We pick the top performing combination to do some exploring:

In [6]:
params = eval(df[df.index == 'stemmer-countvectorizerdefault-logisticregression-l2']['model'].values[0])
print(params)
model = LogisticRegression()
model.set_params(**params)

{'C': 1, 'class_weight': None, 'dual': False, 'fit_intercept': True, 'intercept_scaling': 1, 'max_iter': 2000, 'multi_class': 'ovr', 'n_jobs': 1, 'penalty': 'l2', 'random_state': None, 'solver': 'sag', 'tol': 0.0001, 'verbose': 0, 'warm_start': False}


LogisticRegression(C=1, class_weight=None, dual=False, fit_intercept=True,
          intercept_scaling=1, max_iter=2000, multi_class='ovr', n_jobs=1,
          penalty='l2', random_state=None, solver='sag', tol=0.0001,
          verbose=0, warm_start=False)

In [7]:
trans = CountVectorizer()

In [8]:
trans.fit(X_raw)
X = trans.transform(X_raw)

In [9]:
X_train, X_test, y_train, y_test = train_test_split(
    X, y, test_size=0.2, random_state=42, stratify=y
)

In [10]:
model.fit(X, y)

LogisticRegression(C=1, class_weight=None, dual=False, fit_intercept=True,
          intercept_scaling=1, max_iter=2000, multi_class='ovr', n_jobs=1,
          penalty='l2', random_state=None, solver='sag', tol=0.0001,
          verbose=0, warm_start=False)

## TEST NEW TWEETS

In [11]:
t = pd.Series(np.array([
    "I loved my flight",
    "I hated my flight",
    "I flew today"
]))
t_clean = StemmerCleaner().fit(t).transform(t)
t_trans = trans.transform(t_clean)
model.predict(t_trans)

array([ 1, -1,  0], dtype=int64)

Actual tweets

In [12]:
t = pd.Series(np.array([
    "When @VirginAmerica didn't have flights for Vegas.

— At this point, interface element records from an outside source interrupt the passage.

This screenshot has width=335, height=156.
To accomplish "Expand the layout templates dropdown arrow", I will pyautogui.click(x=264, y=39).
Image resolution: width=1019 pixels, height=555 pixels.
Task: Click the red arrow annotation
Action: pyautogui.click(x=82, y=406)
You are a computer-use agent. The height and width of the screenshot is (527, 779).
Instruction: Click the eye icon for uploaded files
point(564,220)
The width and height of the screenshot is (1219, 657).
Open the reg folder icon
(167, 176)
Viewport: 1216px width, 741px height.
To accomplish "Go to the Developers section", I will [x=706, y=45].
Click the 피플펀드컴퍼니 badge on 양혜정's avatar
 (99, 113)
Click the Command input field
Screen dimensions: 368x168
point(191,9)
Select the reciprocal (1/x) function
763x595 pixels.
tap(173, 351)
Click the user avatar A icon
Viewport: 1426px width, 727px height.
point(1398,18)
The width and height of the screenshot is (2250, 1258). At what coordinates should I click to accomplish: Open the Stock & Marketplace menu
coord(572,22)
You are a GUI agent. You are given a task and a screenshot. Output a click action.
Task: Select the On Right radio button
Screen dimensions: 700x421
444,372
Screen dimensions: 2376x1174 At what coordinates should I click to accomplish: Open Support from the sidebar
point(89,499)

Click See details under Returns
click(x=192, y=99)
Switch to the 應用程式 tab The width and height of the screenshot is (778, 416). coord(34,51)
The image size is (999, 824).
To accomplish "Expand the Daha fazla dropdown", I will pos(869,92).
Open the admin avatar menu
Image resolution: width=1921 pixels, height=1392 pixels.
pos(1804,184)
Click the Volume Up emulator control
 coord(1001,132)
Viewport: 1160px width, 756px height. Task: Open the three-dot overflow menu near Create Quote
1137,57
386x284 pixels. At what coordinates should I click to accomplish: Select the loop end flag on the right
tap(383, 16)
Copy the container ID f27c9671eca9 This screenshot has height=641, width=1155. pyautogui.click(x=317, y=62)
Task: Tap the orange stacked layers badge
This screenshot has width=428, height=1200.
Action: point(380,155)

So you decide to give @united a try. #fail",
    "I didn't realize that if the smoke alarm goes off in an airplane bathroom,  @VirginAmerica plane staff protocol is to bang down the door mid pee-stream and berate you loudly so the entire rear cabin can hear, while you're still buttoning up your pants and asking what's going on.",
    "Please do not fly @AmericanAir. When their flights arrive over 1hr 40min late causing me to miss my connection they REFUSED to comp a hotel. Told me to pay myself or sleep in the airport.",
    "The @VirginAmerica lounge at London Heathrow beats all I’ve ever seen. Table service. Full spa. Amazed! ",
    "Thank you, @AlaskaAir, for adopting and integrating @VirginAmerica humour, referencing the “onboard spacious, luxurious lavatories.”"
]))
t_clean = StemmerCleaner().fit(t).transform(t)
t_trans = trans.transform(t_clean)
preds = model.predict(t_trans)

for i in range(len(preds)):
    print(preds[i], t[i])

-1 When @VirginAmerica didn't have flights for Vegas. So you decide to give @united a try. #fail
-1 I didn't realize that if the smoke alarm goes off in an airplane bathroom,  @VirginAmerica plane staff protocol is to bang down the door mid pee-stream and berate you loudly so the entire rear cabin can hear, while you're still buttoning up your pants and asking what's going on.
-1 Please do not fly @AmericanAir. When their flights arrive over 1hr 40min late causing me to miss my connection they REFUSED to comp a hotel. Told me to pay myself or sleep in the airport.
1 The @VirginAmerica lounge at London Heathrow beats all I’ve ever seen. Table service. Full spa. Amazed! 
1 Thank you, @AlaskaAir, for adopting and integrating @VirginAmerica humour, referencing the “onboard spacious, luxurious lavatories.”